**Your goal:**
Where the entries below show "The height and", begin there and print that line and all following lines exactly, through the last, omitting pictures.

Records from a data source

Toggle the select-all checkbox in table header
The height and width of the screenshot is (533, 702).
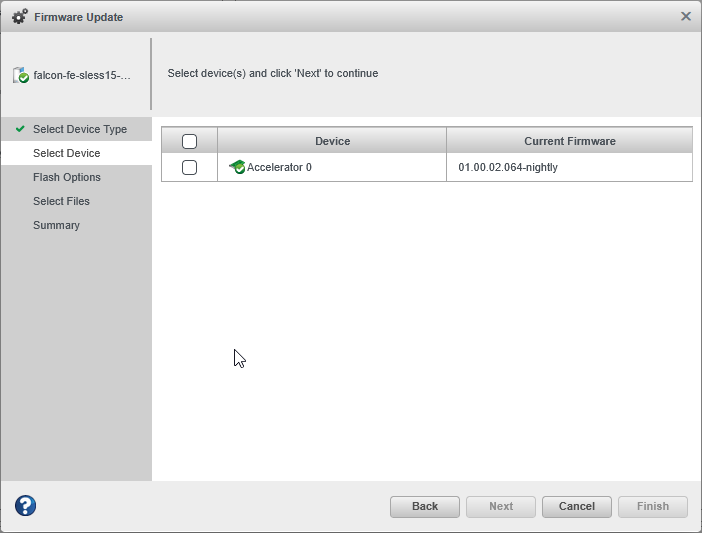coord(189,141)
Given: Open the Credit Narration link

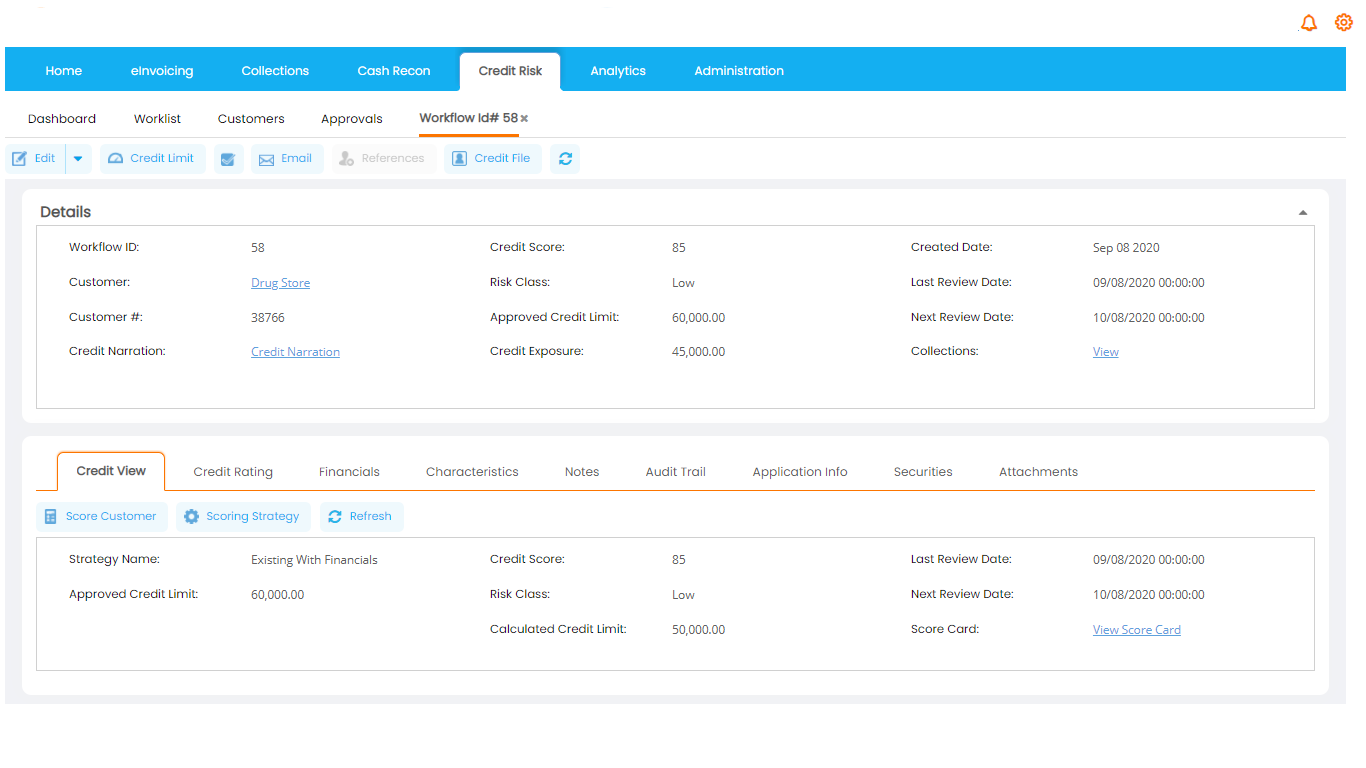Looking at the screenshot, I should tap(295, 352).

**Finished task:**
The height and width of the screenshot is (533, 702).
coord(189,141)
Given: Open the Credit Narration link

Looking at the screenshot, I should tap(295, 352).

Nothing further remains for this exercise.